As we started to plan our wedding, people asked us what we wanted for a wedding gift. Because we have lived together for years, there is very little that we need in the way of material things. Our first impulse was to decline any gifts at all. But it soon became clear that "the gift thing" has a life of its own - and we feared that if we weren't proactive, we would end up with a pile of cut-crystal olive dishes, Cuisinart inserts and silver-plated who-knows-whats.

At the same time, the fact that we could get legally married when our gay and lesbian friends could not was troubling to us. This wasn't just some abstract concern. Many of them were invited to the wedding. How could we stand before them and do something they could not? In marrying, we felt like we were bending down for a cool drink of water at a fountain marked, "Whites Only."

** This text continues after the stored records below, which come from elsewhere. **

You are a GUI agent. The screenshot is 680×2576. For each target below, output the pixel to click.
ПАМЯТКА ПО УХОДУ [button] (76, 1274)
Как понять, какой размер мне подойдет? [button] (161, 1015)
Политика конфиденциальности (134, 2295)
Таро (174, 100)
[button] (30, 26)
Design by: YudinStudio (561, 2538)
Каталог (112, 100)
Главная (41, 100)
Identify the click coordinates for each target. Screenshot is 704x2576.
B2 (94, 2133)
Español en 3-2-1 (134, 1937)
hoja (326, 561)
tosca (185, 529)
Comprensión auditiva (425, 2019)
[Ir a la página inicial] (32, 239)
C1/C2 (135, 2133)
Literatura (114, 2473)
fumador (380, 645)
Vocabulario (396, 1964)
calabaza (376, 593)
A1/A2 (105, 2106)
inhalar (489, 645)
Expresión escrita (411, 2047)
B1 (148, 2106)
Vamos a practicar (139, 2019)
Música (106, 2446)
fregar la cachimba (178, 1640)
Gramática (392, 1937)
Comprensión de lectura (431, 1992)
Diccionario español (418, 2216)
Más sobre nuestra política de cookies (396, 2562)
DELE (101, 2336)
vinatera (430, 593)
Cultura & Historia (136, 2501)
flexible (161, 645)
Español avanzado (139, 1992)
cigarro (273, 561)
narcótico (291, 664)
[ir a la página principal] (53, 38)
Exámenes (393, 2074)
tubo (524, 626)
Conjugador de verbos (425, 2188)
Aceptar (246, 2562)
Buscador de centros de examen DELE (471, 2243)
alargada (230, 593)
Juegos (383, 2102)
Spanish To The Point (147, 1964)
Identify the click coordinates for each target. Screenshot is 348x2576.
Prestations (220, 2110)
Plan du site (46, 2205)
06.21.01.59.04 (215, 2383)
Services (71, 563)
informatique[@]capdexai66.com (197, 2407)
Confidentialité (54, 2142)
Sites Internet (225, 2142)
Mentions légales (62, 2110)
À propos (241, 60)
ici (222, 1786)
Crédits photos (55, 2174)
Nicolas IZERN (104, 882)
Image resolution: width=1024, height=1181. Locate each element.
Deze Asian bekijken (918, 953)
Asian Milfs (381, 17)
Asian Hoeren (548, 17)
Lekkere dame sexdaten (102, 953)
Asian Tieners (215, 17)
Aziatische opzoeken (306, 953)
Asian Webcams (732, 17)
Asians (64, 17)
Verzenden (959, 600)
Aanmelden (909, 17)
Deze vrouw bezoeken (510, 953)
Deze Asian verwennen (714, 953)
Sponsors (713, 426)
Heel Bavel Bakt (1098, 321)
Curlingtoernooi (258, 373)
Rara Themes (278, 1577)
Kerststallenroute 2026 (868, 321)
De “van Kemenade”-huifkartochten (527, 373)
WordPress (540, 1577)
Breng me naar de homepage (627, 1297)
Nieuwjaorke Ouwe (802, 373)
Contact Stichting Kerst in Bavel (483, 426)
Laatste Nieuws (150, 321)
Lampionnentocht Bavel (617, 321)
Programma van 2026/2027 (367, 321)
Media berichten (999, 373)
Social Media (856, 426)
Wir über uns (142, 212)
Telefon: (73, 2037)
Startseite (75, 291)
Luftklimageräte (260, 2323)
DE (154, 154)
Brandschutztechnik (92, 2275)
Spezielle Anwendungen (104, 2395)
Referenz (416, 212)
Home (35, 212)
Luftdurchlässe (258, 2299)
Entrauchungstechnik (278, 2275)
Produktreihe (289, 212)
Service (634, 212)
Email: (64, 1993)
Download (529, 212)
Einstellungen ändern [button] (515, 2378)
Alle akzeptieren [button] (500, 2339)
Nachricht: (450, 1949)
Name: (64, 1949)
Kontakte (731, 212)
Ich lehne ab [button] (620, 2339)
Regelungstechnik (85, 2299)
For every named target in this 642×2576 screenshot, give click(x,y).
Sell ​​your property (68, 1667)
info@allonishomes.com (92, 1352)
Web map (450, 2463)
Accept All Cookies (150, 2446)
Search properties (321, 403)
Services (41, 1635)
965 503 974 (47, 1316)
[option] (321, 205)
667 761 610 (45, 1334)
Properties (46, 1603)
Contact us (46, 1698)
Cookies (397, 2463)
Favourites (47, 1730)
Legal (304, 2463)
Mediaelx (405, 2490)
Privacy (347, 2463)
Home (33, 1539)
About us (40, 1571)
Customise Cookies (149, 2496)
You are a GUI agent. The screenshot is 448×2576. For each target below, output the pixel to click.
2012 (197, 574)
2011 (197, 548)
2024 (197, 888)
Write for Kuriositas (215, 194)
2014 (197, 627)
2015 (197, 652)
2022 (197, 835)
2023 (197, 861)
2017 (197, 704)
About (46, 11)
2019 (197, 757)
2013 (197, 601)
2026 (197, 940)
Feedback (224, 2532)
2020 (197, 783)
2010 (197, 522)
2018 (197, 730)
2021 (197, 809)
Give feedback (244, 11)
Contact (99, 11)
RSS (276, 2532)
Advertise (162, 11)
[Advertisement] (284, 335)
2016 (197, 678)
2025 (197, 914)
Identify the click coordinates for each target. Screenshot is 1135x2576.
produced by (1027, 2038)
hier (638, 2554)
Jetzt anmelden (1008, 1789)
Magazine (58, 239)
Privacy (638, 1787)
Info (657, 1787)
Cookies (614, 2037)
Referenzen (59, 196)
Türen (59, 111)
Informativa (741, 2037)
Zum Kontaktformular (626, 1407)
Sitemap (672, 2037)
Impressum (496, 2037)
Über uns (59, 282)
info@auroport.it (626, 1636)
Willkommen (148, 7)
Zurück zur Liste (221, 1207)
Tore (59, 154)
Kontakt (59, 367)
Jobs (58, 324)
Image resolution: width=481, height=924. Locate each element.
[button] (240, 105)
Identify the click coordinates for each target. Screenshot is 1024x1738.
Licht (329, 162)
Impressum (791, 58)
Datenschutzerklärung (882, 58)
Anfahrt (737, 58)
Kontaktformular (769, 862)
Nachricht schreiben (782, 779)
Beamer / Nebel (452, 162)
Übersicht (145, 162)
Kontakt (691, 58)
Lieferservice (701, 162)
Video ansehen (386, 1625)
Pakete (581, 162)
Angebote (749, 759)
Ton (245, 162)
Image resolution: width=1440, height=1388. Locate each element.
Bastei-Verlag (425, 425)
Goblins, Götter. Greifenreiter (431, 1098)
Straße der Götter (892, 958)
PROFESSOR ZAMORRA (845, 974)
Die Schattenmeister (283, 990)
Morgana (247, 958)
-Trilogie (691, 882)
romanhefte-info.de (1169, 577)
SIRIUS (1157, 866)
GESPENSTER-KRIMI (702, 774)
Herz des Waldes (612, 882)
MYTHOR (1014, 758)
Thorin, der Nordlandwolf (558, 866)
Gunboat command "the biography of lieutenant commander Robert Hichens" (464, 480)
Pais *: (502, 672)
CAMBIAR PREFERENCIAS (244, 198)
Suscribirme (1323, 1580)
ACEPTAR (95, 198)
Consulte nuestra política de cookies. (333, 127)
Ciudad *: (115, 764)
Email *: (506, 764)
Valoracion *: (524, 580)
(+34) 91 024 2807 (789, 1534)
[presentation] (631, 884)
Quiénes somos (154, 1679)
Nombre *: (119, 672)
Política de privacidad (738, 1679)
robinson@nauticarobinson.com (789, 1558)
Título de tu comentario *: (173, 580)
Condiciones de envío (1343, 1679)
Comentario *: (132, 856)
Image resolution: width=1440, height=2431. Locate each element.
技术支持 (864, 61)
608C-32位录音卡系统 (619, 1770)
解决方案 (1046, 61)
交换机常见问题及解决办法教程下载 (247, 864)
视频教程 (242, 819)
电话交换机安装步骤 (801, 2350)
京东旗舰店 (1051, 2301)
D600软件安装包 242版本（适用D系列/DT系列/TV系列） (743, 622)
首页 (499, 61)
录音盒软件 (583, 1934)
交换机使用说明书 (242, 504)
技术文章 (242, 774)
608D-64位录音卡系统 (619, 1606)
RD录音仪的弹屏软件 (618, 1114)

We recognized that in being denied marriage, gay and lesbian people are being deprived of much more than the legal benefits that come with the union. They are being robbed, in yet another way, of basic legitimacy and the avalanche of goodwill we were experiencing simply for having decided to marry.

Both this dilemma and the gift dilemma became an opportunity when we decided to tell our friends and family that a gift to the Human Rights Campaign (HRC) was what we wanted for our wedding. HRC was very enthusiastic and helpful and even set up an informal "fund" for us. We included information about the issue and HRC in our invitations and plan to at the wedding itself as well.

No doubt, we will still receive our share of salad bowls and candlesticks. But we also hope to generate some money for HRC and create understanding through the personal, immediate context of our wedding about the injustice of reserving marriage for only a part of our society.